TEXT PASSAGE:
Events in our system are represented as bits at a specific memory location. The definition for events is provided below:


namespace Event {
    Event_t init(const char * handle);
    void dispatch(Event_t e);

The number of bytes used for events depends on the desired maximum allowed events. We allow for 8, 16, 32, and 64 events corresponding to the different integer sizes. The Event API is limited to two functions, one for creating events and another for dispatching them. Internally the RTOS uses a variable to represent dispatched events. This variable is never read from or written to without first disabling interrupts.

In order for events to be useful tasks need to be able to respond to them. If a task has no delay and no period than it is allowed to become an event-driven task. A task sets its event field with the bits corresponding to the events it wants to listen to. When that even fires it will be scheduled in the next available idle gap, so long as no delayed task is waiting to run.

Each event can only drive a single task, but a task can listen to multiple events. When an event-driven task is run a the RTOS::Registers::triggered variable stores what tasks triggered the task to run. After running the event is considered cleared and will not trigger the task again until the event is dispatched again.

SUPPLIED MATERIAL:
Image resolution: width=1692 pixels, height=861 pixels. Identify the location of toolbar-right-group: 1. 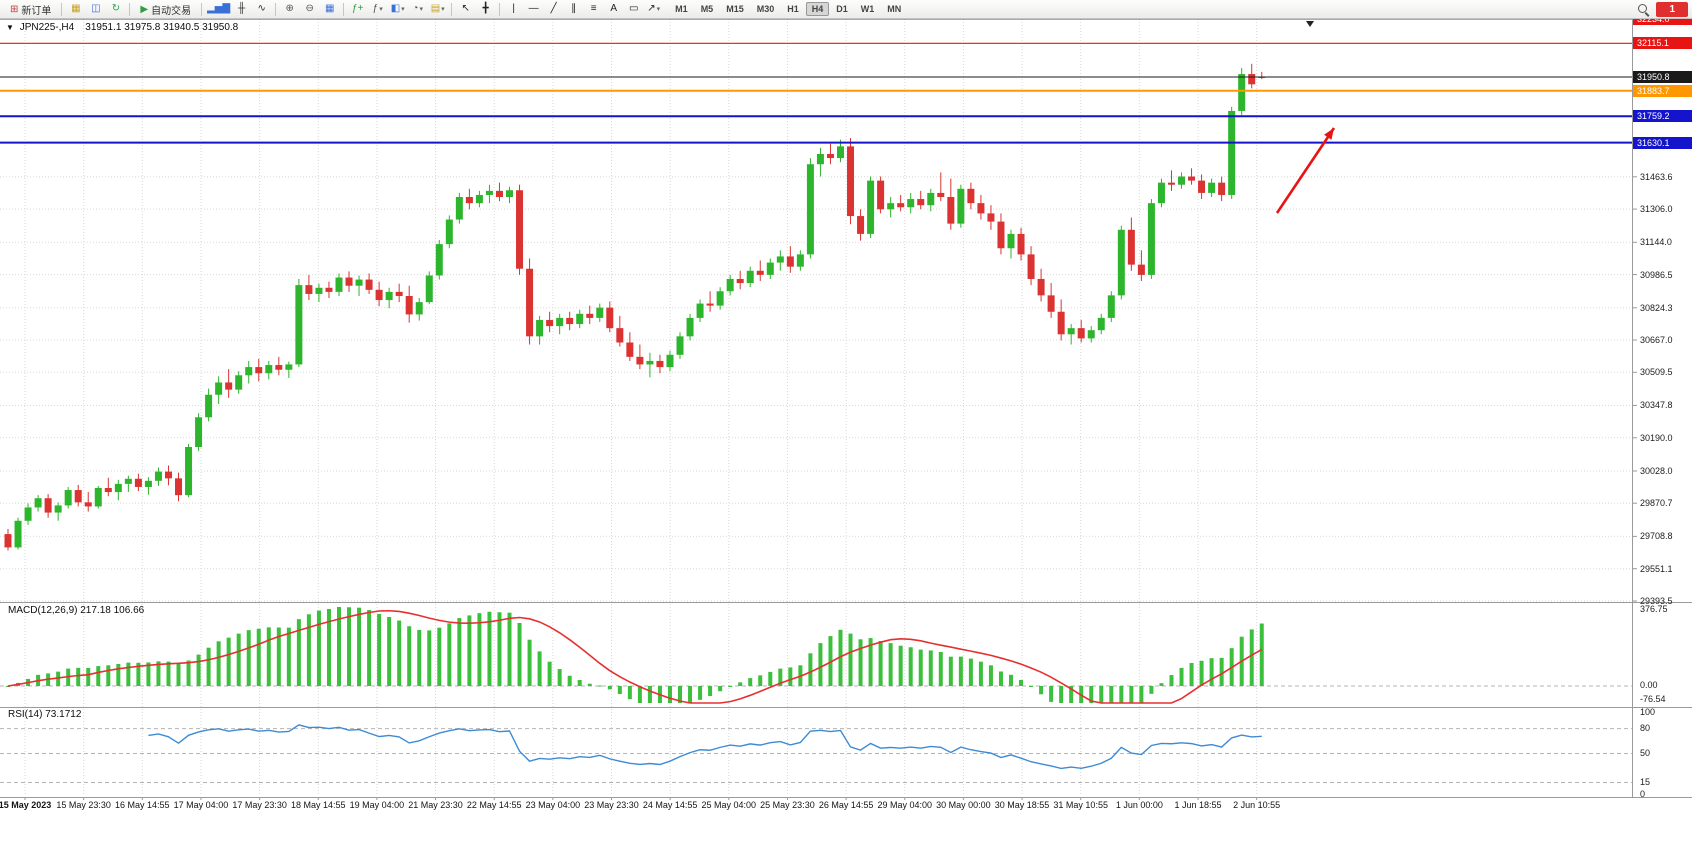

CHECK YOUR UNDERSTANDING:
- a) In the events passage above, copy the text between "The number of" and "waiting to run.", inclusive.
- b) What maximum event counts does the events passage above say the system allows?

LIST OF SOLUTIONS:
- a)
The number of bytes used for events depends on the desired maximum allowed events. We allow for 8, 16, 32, and 64 events corresponding to the different integer sizes. The Event API is limited to two functions, one for creating events and another for dispatching them. Internally the RTOS uses a variable to represent dispatched events. This variable is never read from or written to without first disabling interrupts.

In order for events to be useful tasks need to be able to respond to them. If a task has no delay and no period than it is allowed to become an event-driven task. A task sets its event field with the bits corresponding to the events it wants to listen to. When that even fires it will be scheduled in the next available idle gap, so long as no delayed task is waiting to run.

- b) 8, 16, 32, and 64 events.